[Opening DATA SHOWN section]

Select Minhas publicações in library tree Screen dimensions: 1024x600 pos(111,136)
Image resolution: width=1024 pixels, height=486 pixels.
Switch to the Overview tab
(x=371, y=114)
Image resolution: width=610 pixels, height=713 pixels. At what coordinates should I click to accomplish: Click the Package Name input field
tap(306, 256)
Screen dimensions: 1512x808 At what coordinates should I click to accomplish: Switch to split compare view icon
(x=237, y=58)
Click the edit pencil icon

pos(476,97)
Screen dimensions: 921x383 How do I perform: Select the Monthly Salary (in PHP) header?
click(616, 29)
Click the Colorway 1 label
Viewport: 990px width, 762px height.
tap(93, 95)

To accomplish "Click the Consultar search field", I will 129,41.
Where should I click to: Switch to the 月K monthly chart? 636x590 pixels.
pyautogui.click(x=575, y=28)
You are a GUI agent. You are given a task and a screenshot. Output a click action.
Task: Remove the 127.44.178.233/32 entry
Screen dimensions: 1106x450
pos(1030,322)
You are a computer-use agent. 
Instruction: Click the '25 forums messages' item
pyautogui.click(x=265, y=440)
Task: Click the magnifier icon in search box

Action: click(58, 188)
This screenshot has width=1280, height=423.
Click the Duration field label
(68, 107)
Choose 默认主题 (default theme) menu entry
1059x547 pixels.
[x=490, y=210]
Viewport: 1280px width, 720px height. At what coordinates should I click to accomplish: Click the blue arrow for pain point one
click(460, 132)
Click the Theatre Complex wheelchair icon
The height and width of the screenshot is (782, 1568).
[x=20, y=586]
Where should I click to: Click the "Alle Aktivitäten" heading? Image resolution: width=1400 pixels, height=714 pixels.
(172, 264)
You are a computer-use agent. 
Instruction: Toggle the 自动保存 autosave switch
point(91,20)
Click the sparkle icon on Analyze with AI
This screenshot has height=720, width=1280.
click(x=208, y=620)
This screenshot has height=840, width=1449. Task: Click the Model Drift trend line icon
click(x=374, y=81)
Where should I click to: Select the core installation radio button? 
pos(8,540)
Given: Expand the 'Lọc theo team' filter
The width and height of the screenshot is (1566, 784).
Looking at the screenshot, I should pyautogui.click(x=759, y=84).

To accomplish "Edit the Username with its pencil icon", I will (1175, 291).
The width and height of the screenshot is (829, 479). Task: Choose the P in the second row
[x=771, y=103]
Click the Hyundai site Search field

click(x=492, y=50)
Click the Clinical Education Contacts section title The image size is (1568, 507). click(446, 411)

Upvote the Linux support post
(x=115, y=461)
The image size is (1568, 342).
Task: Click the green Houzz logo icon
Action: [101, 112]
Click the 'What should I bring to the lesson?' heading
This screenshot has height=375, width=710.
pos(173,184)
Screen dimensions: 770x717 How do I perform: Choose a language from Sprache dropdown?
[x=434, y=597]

[Closing DATA SHOWN section]

**YOUR OBJECTIVE**
What is asked for is an exact copy of the lines above from the one containing "Click the Colorway 1 label" through the one containing "Task: Remove the 127.44.178.233/32 entry", and only those.

**RESPONSE AREA**
Click the Colorway 1 label
Viewport: 990px width, 762px height.
tap(93, 95)

To accomplish "Click the Consultar search field", I will 129,41.
Where should I click to: Switch to the 月K monthly chart? 636x590 pixels.
pyautogui.click(x=575, y=28)
You are a GUI agent. You are given a task and a screenshot. Output a click action.
Task: Remove the 127.44.178.233/32 entry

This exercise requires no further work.